A few minutes ago, I saw a
9x9 2m+0x 10s
challenge at the Play page.
(I noted the player’s name too, but figure I shouldn’t post that part here.)
Even if 0 periods is to be allowed, I would think that should warn as Unusual Time Setting.
(Does 2 minutes sudden death give that warning? These two time-settings are equivalent.)
I see that at the page joooom linked to, anoek said
we have this line in our backend sanitization ret["periods"] = min(300, max(1, int( time_control_parameters["periods"] or "0")))
.
Is that Python 3? If yes, what happens with a ValueError from int()?
(For example, it could be that, due to this being live code, something will
use 0 rather than halting if it gets a KeyError for ret["periods"].)
I saw another one, this time
9x9 5m+nullx 30s .
I believe Python has “None” rather than “hull”, so here are two hypotheses:
the Python hypothesis:
time_control_parameters["periods"] is NaN, or something else truthy that
would cause int to raise ValueError. (I know that in Python 3, NaN is truthy.)
Since the left input is truthy, the or outputs that, and then int accordingly raises ValueError. That exception stops the execution of that Python code, leaving null,
or something that gets treated as such, in whatever location your other code
- maybe something like C++, maybe database code - reads to get ret["periods"].
the something-else hypothesis:
time_control_parameters["periods"] is either null or NaN or NA or something similar, and is truthy.
Since time_control_parameters["periods"] is truthy, that is the output of the or. int of that is null. max and min both output null when one of their inputs is null.

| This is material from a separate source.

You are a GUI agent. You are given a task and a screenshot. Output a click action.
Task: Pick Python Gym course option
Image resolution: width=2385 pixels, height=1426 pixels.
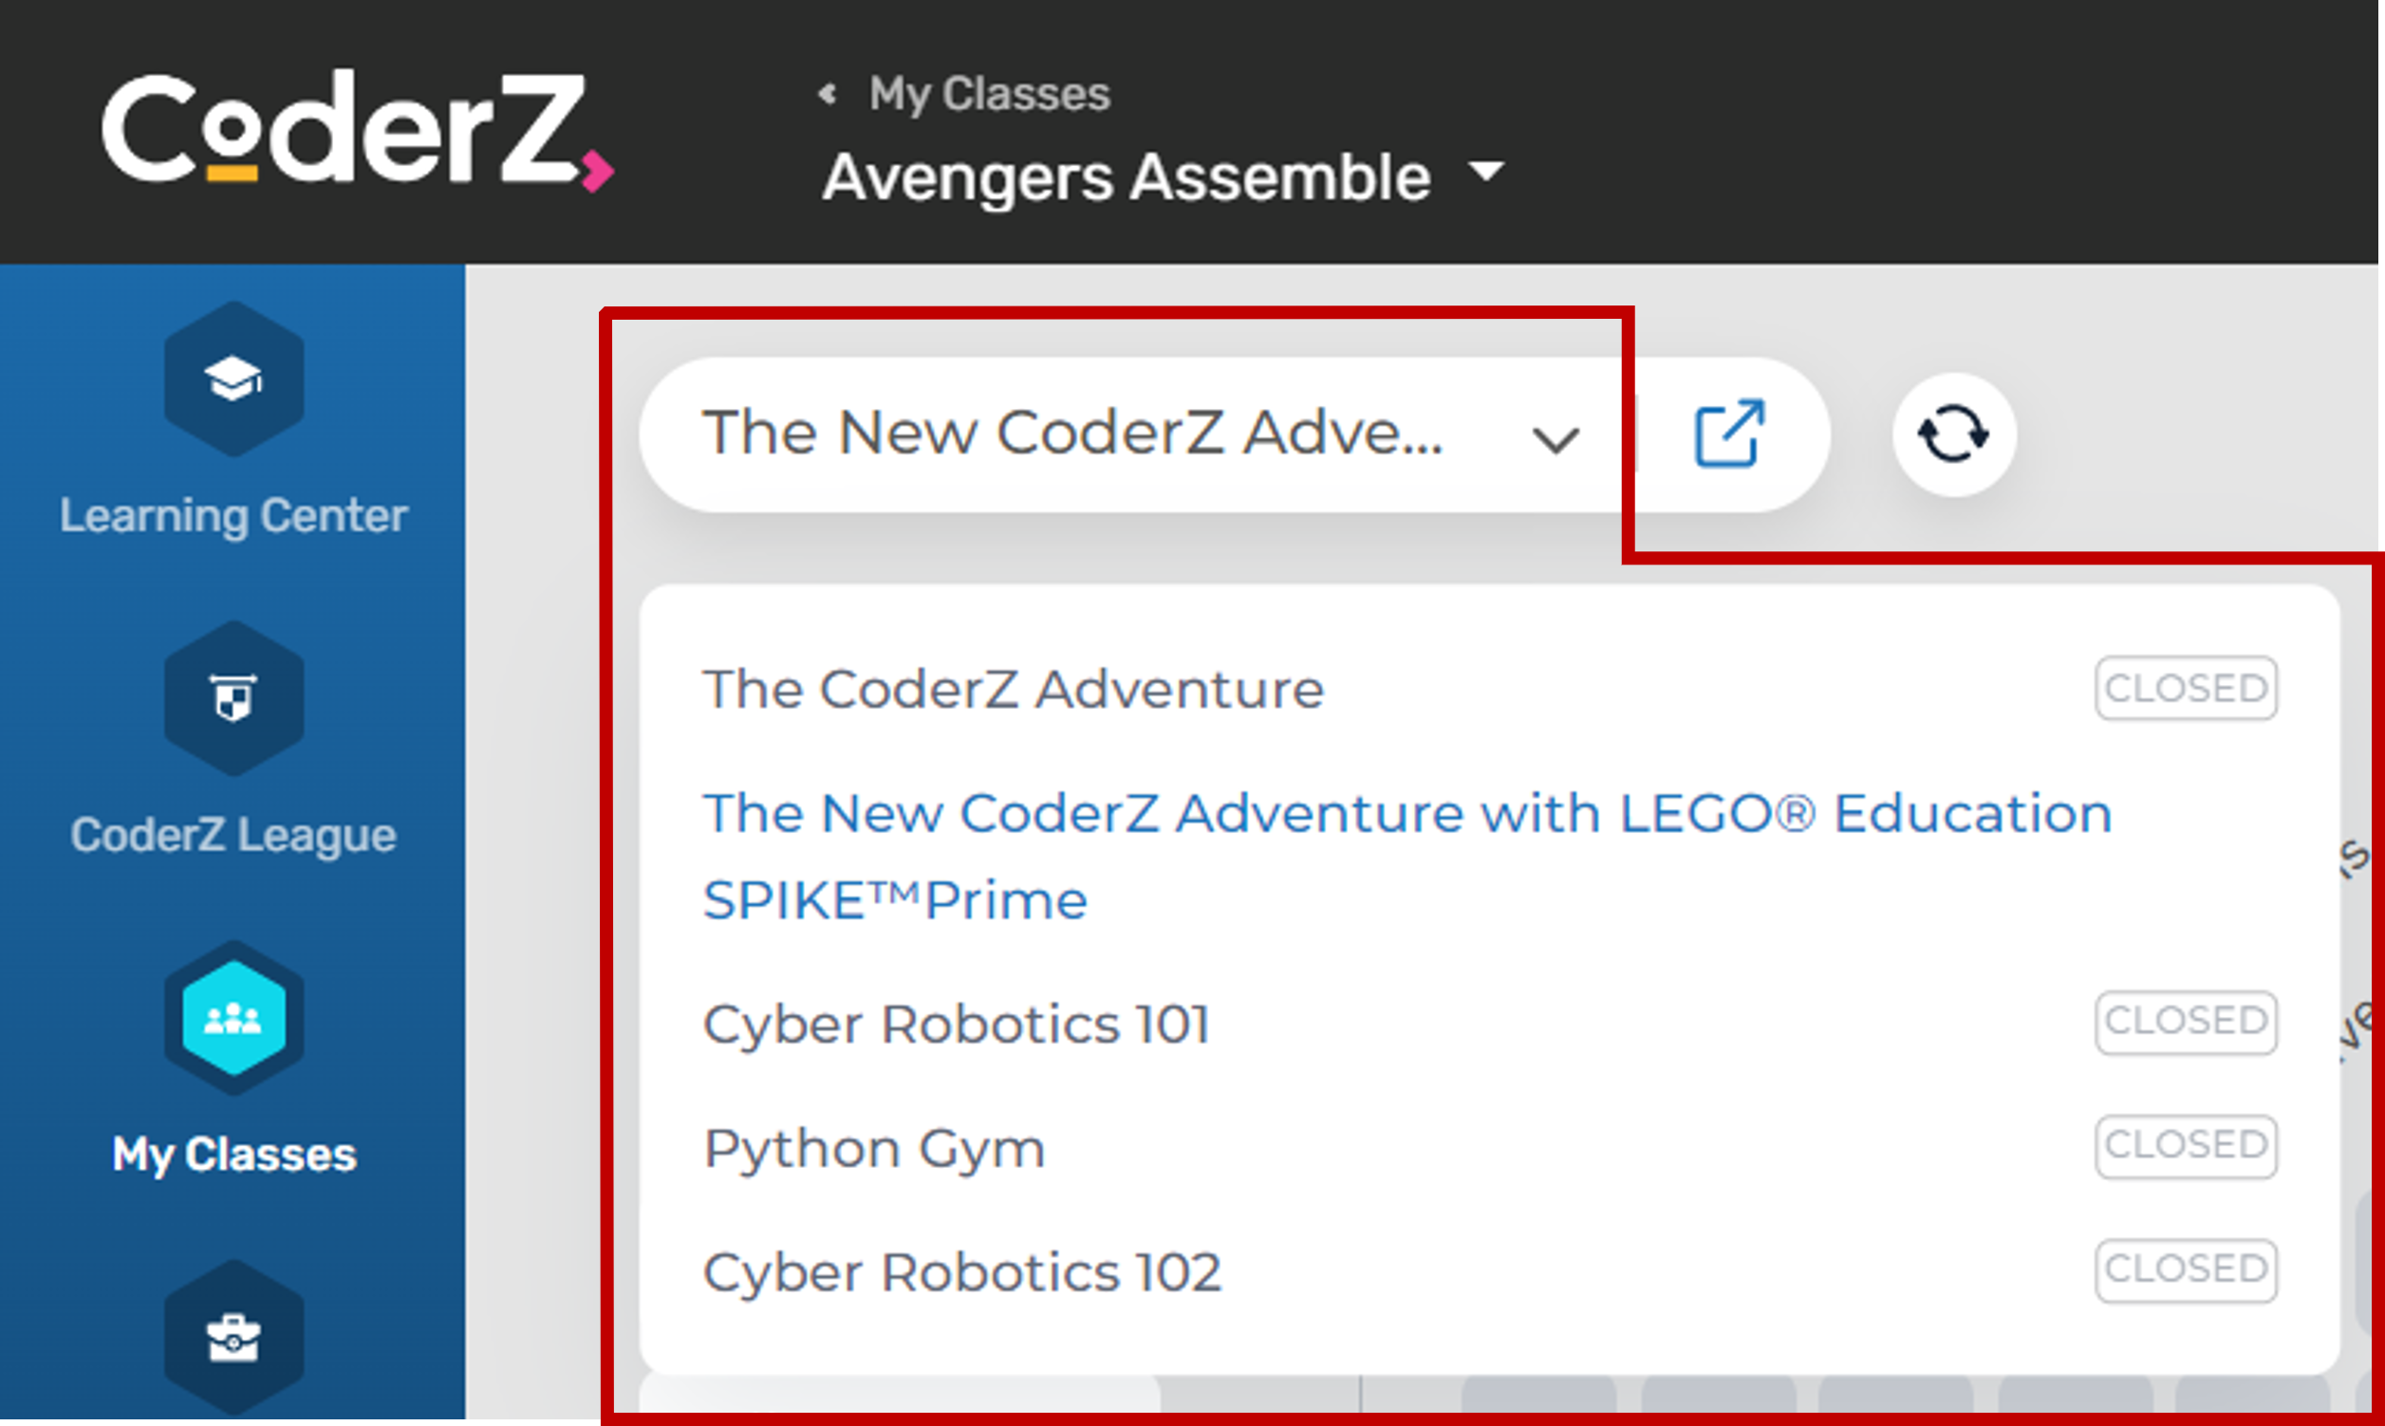click(873, 1148)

Ran into a case of a lot of games being created currently, with timesettings like 30 seconds + null x 2s or null x 3s byo-yomi, resulting in a player rank-inflating a lot (many, many timeout wins) – is that considered exploiting a bug ? Should it be reported (either for the bug or the exploiting) ?
This goes back years, well before this thread was created. It has been discussed by mods, and nothing was done, so it is either an intractable bug, or it is intentionally allowed.
I think certain pull requests were merged to fix it, but I think one issue was to do with caching settings.
For example if the browser remembered that you were able to create settings with null byoyomi it would still be filled and you could request it. It could also be an issue if you saved such settings.
On the other hand, I thought the backend was suggested to be updated so that it just rejects those settings, but I think that probably wasn’t done, given people seem to be able to still create these games.